Basically there are two things you have to do, get rid of the _s and get rid of the _k. I picked up these ideas from the squeak-dev list when Adrian from cmsbox explained what they were doing. He didn't post any code, just a quick description of the method, but it was more than enough to get me going.

Getting rid of the _s is trivial, it's a configuration option on the application config page. Using that method however will cost you an initial redirect where Seaside sets a cookie and then redirects so it can detect the cookie on the following request. This leaves you without the _s but immediately leaves you sitting on a page with a _k and c in the URL when you haven't even done anything but hit the site root; it's ugly.

If you want clean URLs, at least for something as simple as page to page navigation where nothing fancy is going on you probably don't want this initial redirect, bots don't like it either. The fix is to not enable cookie sessions via the config, but to do it manually by tagging the response with the cookie on the way out if it isn't already there.
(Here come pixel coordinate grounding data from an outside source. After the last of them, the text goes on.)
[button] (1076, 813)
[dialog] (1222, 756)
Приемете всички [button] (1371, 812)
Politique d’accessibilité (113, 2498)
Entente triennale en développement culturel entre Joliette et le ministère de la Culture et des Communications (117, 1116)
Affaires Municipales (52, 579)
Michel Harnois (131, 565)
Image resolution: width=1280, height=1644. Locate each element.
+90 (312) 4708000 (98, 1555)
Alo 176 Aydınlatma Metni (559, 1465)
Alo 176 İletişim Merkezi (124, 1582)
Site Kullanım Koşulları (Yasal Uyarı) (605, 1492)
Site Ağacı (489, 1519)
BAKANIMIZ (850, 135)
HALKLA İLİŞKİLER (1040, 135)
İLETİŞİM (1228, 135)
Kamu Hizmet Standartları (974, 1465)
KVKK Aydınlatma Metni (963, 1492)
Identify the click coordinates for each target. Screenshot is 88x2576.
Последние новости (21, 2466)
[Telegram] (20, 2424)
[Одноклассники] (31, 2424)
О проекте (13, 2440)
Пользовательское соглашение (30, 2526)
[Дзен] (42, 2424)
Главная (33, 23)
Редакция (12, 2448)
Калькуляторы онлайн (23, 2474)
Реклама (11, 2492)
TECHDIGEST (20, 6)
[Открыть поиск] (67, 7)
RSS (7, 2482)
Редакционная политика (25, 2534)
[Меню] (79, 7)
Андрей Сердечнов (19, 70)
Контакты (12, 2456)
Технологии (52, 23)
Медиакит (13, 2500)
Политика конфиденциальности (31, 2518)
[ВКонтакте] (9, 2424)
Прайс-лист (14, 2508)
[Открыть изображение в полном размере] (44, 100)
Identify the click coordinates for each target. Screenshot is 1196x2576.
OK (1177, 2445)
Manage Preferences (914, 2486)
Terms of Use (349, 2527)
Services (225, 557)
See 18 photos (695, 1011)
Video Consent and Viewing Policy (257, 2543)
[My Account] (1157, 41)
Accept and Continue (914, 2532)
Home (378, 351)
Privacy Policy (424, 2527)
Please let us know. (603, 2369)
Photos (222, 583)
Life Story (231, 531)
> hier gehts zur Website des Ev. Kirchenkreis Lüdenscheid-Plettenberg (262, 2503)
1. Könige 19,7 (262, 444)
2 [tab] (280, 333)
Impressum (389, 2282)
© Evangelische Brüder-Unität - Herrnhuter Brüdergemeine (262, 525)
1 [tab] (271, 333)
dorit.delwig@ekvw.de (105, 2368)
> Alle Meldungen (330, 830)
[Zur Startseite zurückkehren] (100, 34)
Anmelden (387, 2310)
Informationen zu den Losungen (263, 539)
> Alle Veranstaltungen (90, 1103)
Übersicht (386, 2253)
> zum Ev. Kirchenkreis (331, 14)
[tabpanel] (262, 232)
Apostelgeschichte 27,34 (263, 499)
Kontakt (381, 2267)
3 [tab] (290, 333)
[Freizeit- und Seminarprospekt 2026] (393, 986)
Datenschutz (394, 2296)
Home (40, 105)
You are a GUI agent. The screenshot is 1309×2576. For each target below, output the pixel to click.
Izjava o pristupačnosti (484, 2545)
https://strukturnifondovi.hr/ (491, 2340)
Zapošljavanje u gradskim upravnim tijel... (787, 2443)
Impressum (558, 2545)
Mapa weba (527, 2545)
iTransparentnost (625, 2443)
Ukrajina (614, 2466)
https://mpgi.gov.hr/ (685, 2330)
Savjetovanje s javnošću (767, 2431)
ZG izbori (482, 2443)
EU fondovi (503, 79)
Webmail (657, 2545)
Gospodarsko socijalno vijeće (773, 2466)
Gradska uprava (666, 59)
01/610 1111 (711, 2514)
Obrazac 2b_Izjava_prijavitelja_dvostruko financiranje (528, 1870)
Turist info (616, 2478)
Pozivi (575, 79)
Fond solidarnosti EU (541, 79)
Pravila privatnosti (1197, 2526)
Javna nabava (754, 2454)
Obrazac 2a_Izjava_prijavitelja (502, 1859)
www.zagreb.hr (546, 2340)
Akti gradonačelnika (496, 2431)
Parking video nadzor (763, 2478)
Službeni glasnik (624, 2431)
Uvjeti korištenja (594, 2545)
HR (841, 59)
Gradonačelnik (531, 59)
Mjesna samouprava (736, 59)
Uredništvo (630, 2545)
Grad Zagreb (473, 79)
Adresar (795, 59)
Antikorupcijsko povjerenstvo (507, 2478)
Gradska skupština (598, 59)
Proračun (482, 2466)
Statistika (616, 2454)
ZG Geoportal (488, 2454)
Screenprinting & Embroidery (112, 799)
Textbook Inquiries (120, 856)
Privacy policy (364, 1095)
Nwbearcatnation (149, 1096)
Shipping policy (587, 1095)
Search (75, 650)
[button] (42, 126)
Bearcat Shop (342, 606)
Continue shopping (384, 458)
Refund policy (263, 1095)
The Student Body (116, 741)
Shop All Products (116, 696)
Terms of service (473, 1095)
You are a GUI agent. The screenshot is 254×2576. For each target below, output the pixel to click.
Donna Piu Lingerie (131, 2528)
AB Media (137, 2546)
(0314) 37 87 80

On your WASession subclass just override #returnResponse: with something like this:

returnResponse: aResponse 
    (self currentRequest cookieAt: self application handlerCookieName) 
        ifNil: [ aResponse addCookie: self sessionCookie ].
    ^ super returnResponse: aResponse

This adds the same cookie the config screen would without the redirect and thus without the initial ugly URL when a new session is instantiated.

We also have to remove the _s from generated callback URLs. Add another override to extend the behavior of #actionUrlForKey: to strip the _s when a session cookie is found:

actionUrlForKey: aString 
    | url |
    url := super actionUrlForKey: aString.
    (self currentRequest cookieAt: self application handlerCookieName) 
            ifNotNil: [ url parameters removeKey: self application handlerField ].
    ^ url

This takes care of the _s, you'll never see it again.

The _k is a little more interesting, so I'll use this blog as my example.

I tend to use a root component which acts as an outer frame and has an instance variable for the current body, header, and footer components. Sometimes some of this stuff in the root component might be expensive to get, so I don't want to have to do it more than once per session, or I just want it to persist between requests.

Normally when a request comes in without a _k, the current session will be invoked to create a new render loop main, which will be invoked to create a new instance of your root component and render it.

I want to avoid this--though this part isn't strictly necessary if you're OK with each request creating a new instance of your root--and keep the existing instance of the root component as well as parse the URL to decide what component should be loaded as the current body. This requires a custom #WARenderLoopMain subclass installed as the main class in the configuration.

This all starts at, go figure, #start: on the session class. So we'll override the default implementation with this:

start: aRequest 
    ^ self mainClass new
        blog: blog;
        start: aRequest

Here we see blog, which is an instance of the root component that I want to reuse. I'm simply passing on the root component instance to the custom #WARenderLoopMain subclass.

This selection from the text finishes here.